Survei: Minyak Goreng Masih Langka, Mayoritas Masyarakat Sulit Membeli

ANTARA FOTO/Galih Pradipta/YU
Sejumlah warga mengantre untuk membeli minyak goreng kemasan saat peluncuran minyak goreng kemasan rakyat (MinyaKita) di kantor Kementerian Perdagangan, Jakarta, Rabu (6/7/2022).
Penulis: Ashri Fadilla
Editor: Lavinda
12/7/2022, 08.51 WIB

Lembaga survei publik, Indikator Politik Indonesia (IPI) menemukan, mayoritas masyarakat masih merasa kesulitan memperoleh minyak goreng pada Juni 2022.

Dari seluruh responden yang disurvei, sebanyak 71,6% menyatakan mereka tidak mudah untuk memperoleh minyak goreng. Meski masih sulit, tapi persentasenya menurun dibanding survei April lalu. Pada bulan itu, IPI menemukan sebanyak 83,7% masyarakat merasakan kelangkaan minyak goreng.

“Terjadi penurunan yang merasa sulit mendapat minyak goreng,” kata Direktur Eksekutif IPI, Burhanuddin Muhtadi pada Senin (11/7).

Seperti diketahui, pemerintah mulai fokus mengatasi kelangkaan minyak goreng pada April 2022. Salah satu upaya dilakukan dengan menetapkan tersangka atas kasus dugaan korupsi izin ekspor crude palm oil (CPO) dan produk turunannya, termasuk minyak goreng.

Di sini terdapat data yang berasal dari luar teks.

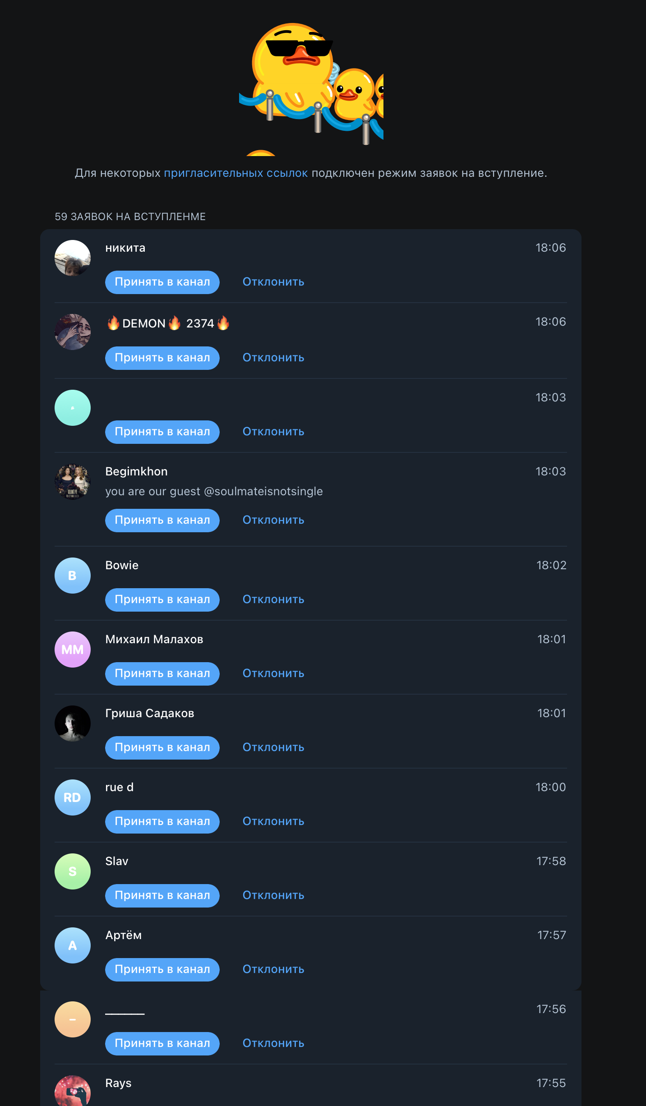Accept Begimkhon into the channel
The width and height of the screenshot is (646, 1106).
(162, 521)
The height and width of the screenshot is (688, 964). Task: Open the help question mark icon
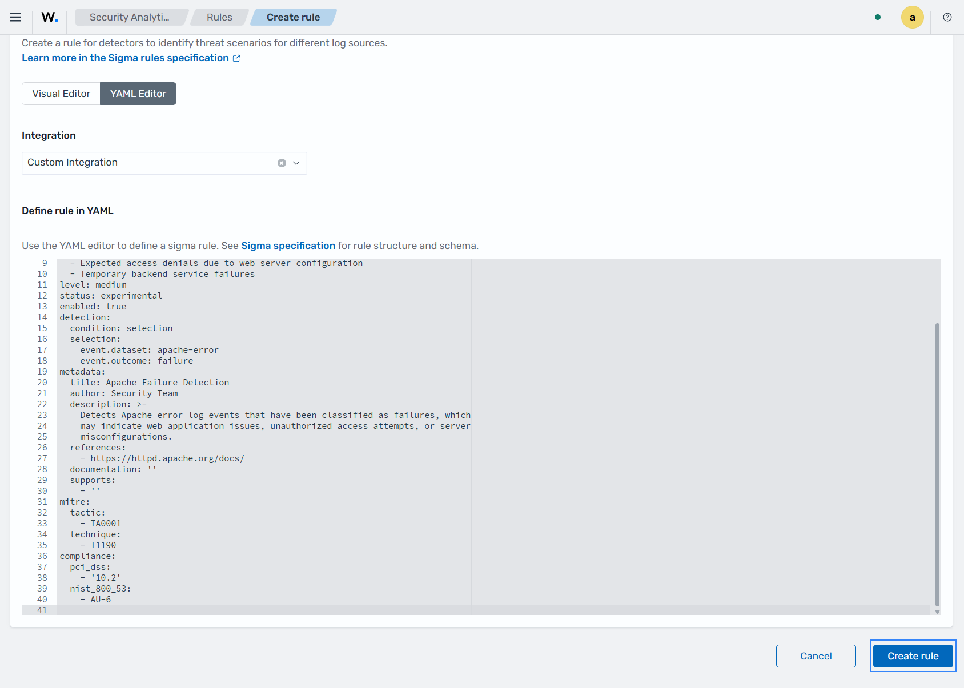pos(947,17)
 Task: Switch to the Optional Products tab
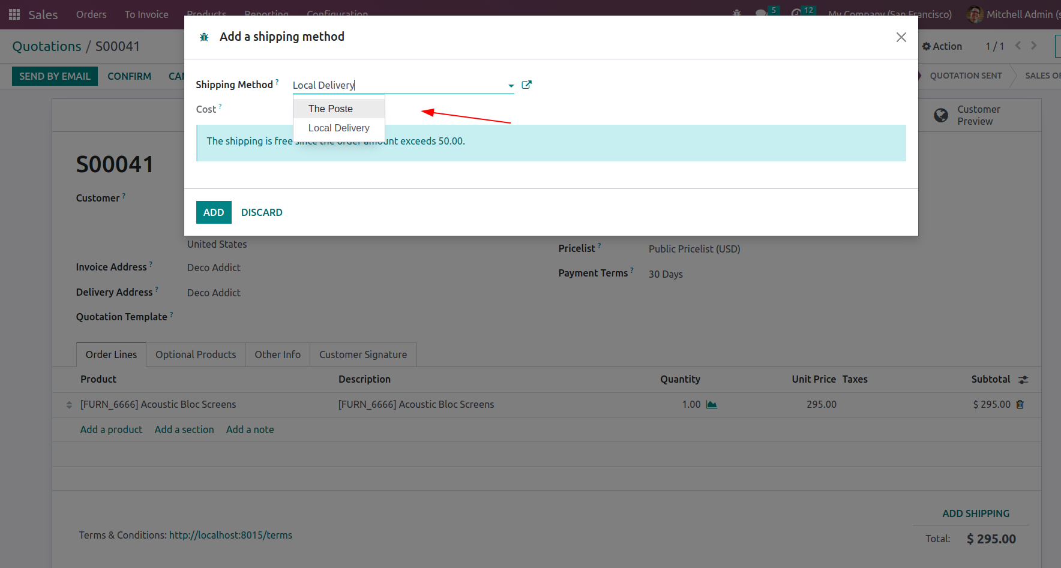pyautogui.click(x=196, y=354)
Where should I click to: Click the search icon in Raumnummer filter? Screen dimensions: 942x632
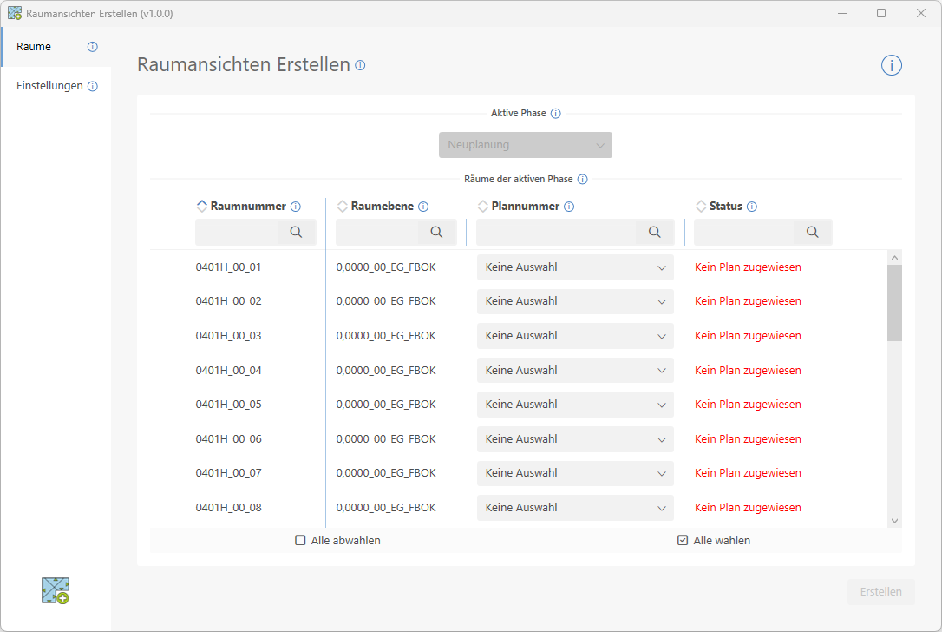tap(296, 232)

Selain masih langka, mayoritas responden juga menilai harga minyak goreng saat ini kurang terjangkau. Sebanyak 0,4% merasa sangat terjangkau, 22,9% terjangkau, 58,3% kurang terjangkau, dan 17% tidak terjangkau sama sekali.

Untuk minyak goreng curah, mayoritas responden, yaitu 36,2% menyatakan harga yang harus mereka bayar berkisar pada Rp 15 ribu hingga Rp 19,9 ribu per liternya. Hanya 9,4% responden yang membayar sekitar Rp 10 ribu hingga Rp 14,9 ribu untuk satu liter minyak goreng curah.

Kemudian ada 16,8% responden yang menyatakan bahwa mereka harus merogoh kocek sebesar Rp 20 ribu hingga Rp 24,9 ribu untuk satu liter minyak goreng curah.

Sementara itu, untuk minyak goreng kemasan, mayoritas responden, yaitu 38,7% menyatakan, mereka harus mengeluarkan Rp 25 ribu hingga Rp 29,9 ribu per liternya.

Kemudian 33,4% mengungkapkan, mereka harus membayar Rp 20 ribu hingga Rp 24,9 ribu untuk mendapatkan satu liter minyak goreng kemasan. Sementara itu, hanya 5,1% yang menyatakan harus mengeluarkan Rp 15 ribu hingga Rp 19,9 ribu untuk satu liter minyak goreng kemasan.

Burhanuddin mengatakan, harga minyak goreng yang masih melambung mesti menjadi perhatian bagi pemerintah. Berdasarkan analisis korelasi yang dilakukan IPI, ditemukan keterkaitan antara keterjangkauan harga minyak goreng terhadap tingkat kepuasan kinerja presiden.

“Ke depan, ini harus menjadi perhatian dan terus menjadi prioritas perbaikan karena hingga sejauh ini isu harga yang kurang terjangkau warga merupakan alasan utama mengapa warga kurang puas atas kinerja presiden,” jelasnya.

Sebagaimana diketahui, pemerintah juga melakukan upaya pemberian bantuan langsung tunai (BLT) bagi masyarakat yang berhak. Sebanyak 59,1% responden survei mengaku mereka mengetahui kebijakan BLT tersebut. Kemudian sebanyak 85,7% mendukung adanya program BLT untuk mengatasi mahalnya minyak goreng.

Akan tetapi, pada Juni, hanya sebanyak 30,3% dari masyarakat yang menerima BLT terkait minyak goreng. Padahal, sebanyak 74,3% di antaranya merasa berhak menerima BLT dari pemerintah.

Dalam analisis korelasi IPI menemukan penerima BLT berkaitan dengan kepuasan terhadap kinerja presiden.

“Jika menerima BLT, maka kepuasan terhadap kinerja presiden semakin tinggi,” ujarnya.

Meski demikian, presentase penerima BLT meningkat dari Bulan April. Hal itu disebabkan hanya 20,2% responden yang mengaku menerima BLT pada April lalu.